One issue for police in other states is that if and when the NSW scheme becomes a reality, they will have to check the digital licenses when pulling over interstate drivers from the state. That could produce some interesting scenarios in the event a target driver’s smartphone has a flat battery.
On the flipside, the leadership shown by NSW could provide other states with savings and learning dividends in the event the state shares its smarts and standards with other jurisdictions – a move that has already garnered support on other fronts such as using opening procurement panels to local and federal buyers as well as agencies in other states.

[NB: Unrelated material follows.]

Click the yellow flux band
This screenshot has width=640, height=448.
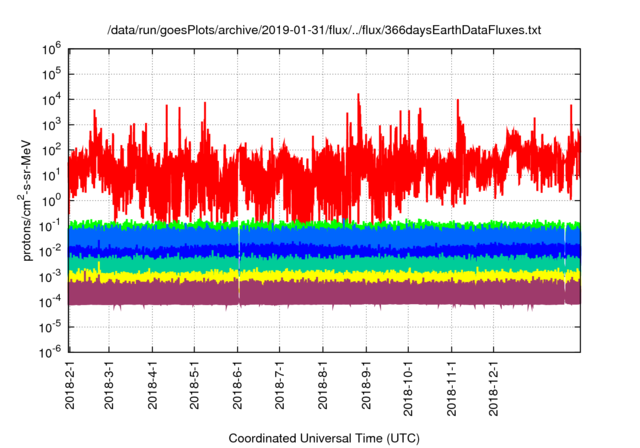click(x=300, y=274)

“Other jurisdictions such as Iowa and Delaware in the US have already announced a move to digital drivers’ licences,” he said. “I look forward to working with the Digital Council to ensure that security, privacy and regulatory issues are worked through.”
“The Police Commissioner is a strong supporter of this reform, and he will be consulted closely during the implementation of this exciting initiative.”
The Digital Council will include a range of experts from across government (including Police, Roads and Maritime Services, Office of Finance and Services and Service NSW) and will also seek input from leading digital practitioners in the corporate sector.
It is understood that, election result permitting, the new Digital Council will be consulting with other states over the rollout.
Mr Perrottet said the Digital Council would include a range of experts from across government — including Police, Roads and Maritime Services, Office of Finance and Services and Service NSW – and also seek input from leading digital practitioners in the corporate sector.